Mathematical Model Derivation
The system dynamics are established using Lagrange equations. By substituting kinetic and potential energy expressions into the Lagrangian formulation, we obtain nonlinear differential equations describing the system motion. For controller design purposes, linearization around the equilibrium point is typically performed. In MATLAB implementation, this involves using symbolic math toolbox to derive equations and the 'jacobian' function for linearization.
State-Space Representation
The linearized equations are converted into state-space form by selecting appropriate state variables including cart displacement, both pendulum angles, and their derivatives. Output variables typically include directly measurable physical quantities. The state-space model can be expressed in standard state and output equations, which can be implemented using MATLAB's 'ss' function for system analysis and simulation.
State Feedback Control
A state feedback controller is designed based on pole placement methods. By properly configuring closed-loop system poles, we can ensure system stability and satisfactory dynamic performance. Controller design must consider system controllability and stability requirements. In code implementation, the 'place' or 'acker' functions in MATLAB are commonly used for pole placement calculations.

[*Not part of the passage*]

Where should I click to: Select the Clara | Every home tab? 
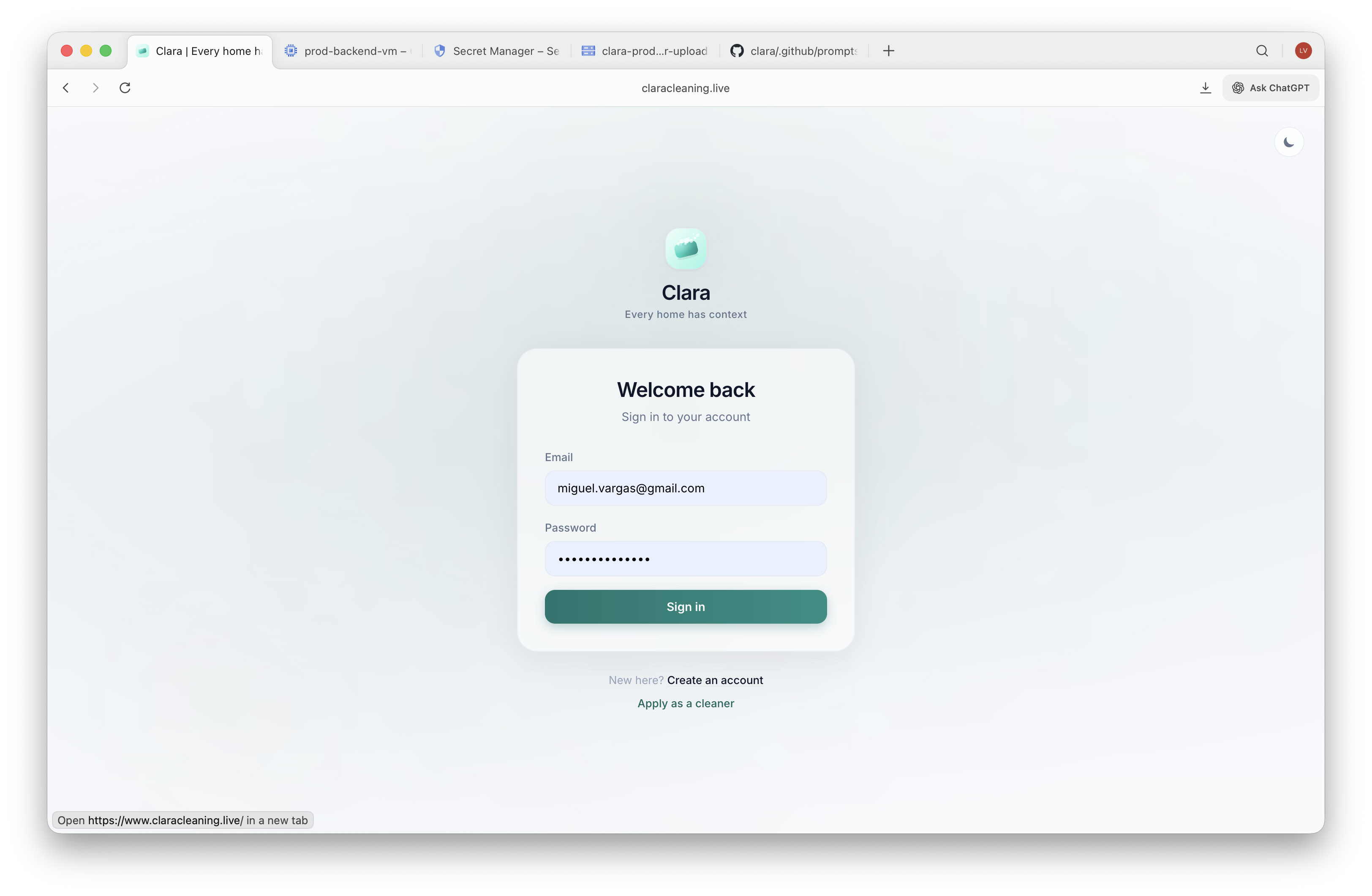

State Observer Implementation
When some state variables cannot be directly measured, state observers are designed to estimate these states. The Luenberger observer serves as a common implementation method, where observer poles are configured to converge faster than system dynamics. Programming implementation typically involves designing observer gain matrices and implementing estimation algorithms in real-time control loops.

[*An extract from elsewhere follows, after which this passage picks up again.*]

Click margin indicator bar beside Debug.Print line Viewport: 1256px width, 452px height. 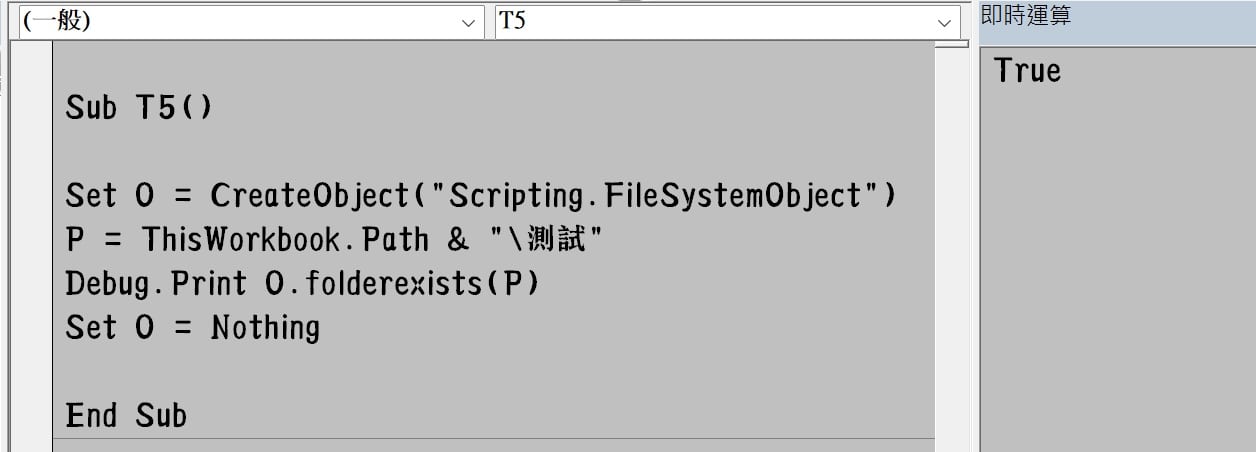click(x=37, y=284)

Performance Comparison Analysis
Comparative analysis between direct state feedback and observer-based control approaches. Theoretically, direct feedback achieves optimal performance when all states are measurable. However, observer integration increases system order and may affect response speed and control accuracy. Simulation studies using MATLAB/Simulink can thoroughly analyze performance differences under various conditions, including noise sensitivity and parameter variations.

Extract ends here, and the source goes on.